• **DIRECTIONS**
Report all lines below with the word "computer".

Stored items

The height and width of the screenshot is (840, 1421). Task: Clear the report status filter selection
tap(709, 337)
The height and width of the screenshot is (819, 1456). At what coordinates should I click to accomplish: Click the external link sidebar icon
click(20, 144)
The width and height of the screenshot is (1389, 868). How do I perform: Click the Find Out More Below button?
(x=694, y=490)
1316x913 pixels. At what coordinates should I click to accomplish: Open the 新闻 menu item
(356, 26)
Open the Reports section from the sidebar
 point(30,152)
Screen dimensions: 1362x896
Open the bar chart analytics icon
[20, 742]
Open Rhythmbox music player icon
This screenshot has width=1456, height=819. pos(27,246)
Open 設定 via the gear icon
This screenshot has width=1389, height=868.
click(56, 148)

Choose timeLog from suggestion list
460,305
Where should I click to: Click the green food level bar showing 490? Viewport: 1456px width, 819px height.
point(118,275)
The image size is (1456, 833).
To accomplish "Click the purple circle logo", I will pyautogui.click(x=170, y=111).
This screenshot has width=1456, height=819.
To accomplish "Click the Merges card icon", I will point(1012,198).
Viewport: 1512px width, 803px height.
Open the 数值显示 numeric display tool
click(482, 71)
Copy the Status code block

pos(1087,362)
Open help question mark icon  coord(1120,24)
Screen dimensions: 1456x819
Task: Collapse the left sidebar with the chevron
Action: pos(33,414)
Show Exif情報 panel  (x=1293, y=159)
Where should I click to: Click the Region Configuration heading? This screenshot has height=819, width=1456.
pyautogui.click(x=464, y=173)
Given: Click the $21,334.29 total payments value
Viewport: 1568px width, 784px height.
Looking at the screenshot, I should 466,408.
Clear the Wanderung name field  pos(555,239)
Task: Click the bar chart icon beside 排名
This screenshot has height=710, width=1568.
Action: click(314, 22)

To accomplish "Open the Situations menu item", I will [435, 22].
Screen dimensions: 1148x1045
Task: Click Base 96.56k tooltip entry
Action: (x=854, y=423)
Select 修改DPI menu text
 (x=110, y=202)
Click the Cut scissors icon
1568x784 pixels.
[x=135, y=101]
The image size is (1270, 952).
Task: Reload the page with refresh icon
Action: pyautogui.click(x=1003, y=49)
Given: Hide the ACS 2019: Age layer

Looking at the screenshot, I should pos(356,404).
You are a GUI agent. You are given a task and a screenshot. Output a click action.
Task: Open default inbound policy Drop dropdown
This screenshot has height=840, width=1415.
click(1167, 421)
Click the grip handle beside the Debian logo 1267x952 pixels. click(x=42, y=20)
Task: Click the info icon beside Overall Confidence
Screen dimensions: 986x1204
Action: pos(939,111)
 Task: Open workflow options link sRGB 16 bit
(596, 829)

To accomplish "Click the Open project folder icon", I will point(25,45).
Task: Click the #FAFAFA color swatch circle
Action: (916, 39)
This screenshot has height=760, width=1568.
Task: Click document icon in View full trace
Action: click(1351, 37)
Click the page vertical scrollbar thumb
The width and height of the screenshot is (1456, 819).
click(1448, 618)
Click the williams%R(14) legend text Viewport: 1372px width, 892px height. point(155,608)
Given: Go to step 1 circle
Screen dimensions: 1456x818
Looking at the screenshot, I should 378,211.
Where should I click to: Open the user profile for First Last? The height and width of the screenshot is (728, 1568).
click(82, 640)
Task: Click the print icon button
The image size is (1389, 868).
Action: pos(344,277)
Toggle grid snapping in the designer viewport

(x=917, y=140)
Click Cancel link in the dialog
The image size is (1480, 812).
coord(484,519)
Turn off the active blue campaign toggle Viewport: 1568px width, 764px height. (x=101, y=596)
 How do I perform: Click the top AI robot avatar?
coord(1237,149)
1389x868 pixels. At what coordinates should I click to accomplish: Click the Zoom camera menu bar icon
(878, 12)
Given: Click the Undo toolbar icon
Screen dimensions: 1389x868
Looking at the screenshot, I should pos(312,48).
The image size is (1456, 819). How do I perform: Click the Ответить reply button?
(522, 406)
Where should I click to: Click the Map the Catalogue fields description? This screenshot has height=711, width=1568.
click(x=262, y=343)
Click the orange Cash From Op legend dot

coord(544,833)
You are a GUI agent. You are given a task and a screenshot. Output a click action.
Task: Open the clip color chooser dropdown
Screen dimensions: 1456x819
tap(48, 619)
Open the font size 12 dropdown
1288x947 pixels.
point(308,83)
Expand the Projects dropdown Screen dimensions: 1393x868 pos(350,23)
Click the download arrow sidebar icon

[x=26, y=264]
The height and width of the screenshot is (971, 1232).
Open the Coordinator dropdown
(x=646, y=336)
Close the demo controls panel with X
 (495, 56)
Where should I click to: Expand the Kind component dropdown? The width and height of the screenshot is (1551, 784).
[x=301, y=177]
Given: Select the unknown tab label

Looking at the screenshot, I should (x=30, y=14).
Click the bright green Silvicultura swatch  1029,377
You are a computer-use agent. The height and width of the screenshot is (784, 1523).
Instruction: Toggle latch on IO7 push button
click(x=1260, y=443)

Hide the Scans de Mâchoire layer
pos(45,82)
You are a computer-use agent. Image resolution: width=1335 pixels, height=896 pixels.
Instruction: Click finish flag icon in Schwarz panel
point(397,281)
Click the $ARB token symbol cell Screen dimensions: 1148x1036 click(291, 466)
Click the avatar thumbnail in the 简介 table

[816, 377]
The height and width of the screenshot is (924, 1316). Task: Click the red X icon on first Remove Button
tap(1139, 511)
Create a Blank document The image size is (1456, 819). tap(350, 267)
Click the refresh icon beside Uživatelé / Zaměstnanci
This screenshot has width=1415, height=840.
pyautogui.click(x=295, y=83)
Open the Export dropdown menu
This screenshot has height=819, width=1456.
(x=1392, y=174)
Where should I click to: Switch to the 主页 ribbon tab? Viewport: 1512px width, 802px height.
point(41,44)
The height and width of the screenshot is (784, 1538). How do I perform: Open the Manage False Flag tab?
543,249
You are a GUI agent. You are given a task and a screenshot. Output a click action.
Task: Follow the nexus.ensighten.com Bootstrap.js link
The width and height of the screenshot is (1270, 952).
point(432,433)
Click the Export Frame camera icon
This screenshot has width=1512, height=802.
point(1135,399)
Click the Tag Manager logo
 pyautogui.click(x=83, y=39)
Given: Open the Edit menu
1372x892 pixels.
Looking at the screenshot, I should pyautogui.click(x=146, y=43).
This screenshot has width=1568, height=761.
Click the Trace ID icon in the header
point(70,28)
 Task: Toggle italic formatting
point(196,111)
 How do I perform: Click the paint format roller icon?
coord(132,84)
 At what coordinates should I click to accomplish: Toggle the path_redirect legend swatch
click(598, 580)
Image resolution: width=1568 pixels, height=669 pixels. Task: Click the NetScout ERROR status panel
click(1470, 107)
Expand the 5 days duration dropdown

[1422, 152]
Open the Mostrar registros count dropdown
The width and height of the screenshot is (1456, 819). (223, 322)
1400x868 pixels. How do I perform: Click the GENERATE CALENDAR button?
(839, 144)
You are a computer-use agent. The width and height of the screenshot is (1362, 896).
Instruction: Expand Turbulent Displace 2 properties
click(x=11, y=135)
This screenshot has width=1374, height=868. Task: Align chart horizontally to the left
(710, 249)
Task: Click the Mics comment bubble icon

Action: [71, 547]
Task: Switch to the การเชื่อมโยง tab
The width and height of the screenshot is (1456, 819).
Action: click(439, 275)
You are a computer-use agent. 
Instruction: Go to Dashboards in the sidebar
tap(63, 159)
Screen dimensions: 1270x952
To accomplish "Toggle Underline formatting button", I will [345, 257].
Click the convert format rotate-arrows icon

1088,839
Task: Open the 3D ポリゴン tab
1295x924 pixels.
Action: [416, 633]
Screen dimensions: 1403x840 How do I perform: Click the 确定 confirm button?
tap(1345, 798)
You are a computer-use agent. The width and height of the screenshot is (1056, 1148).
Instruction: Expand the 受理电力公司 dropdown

• **RESPONSE BOX**
You are a computer-use agent. The height and width of the screenshot is (784, 1523).
You are a computer-use agent. Image resolution: width=1335 pixels, height=896 pixels.
You are a computer-use agent. The width and height of the screenshot is (1362, 896).
You are a computer-use agent. 
You are a computer-use agent. The width and height of the screenshot is (1056, 1148).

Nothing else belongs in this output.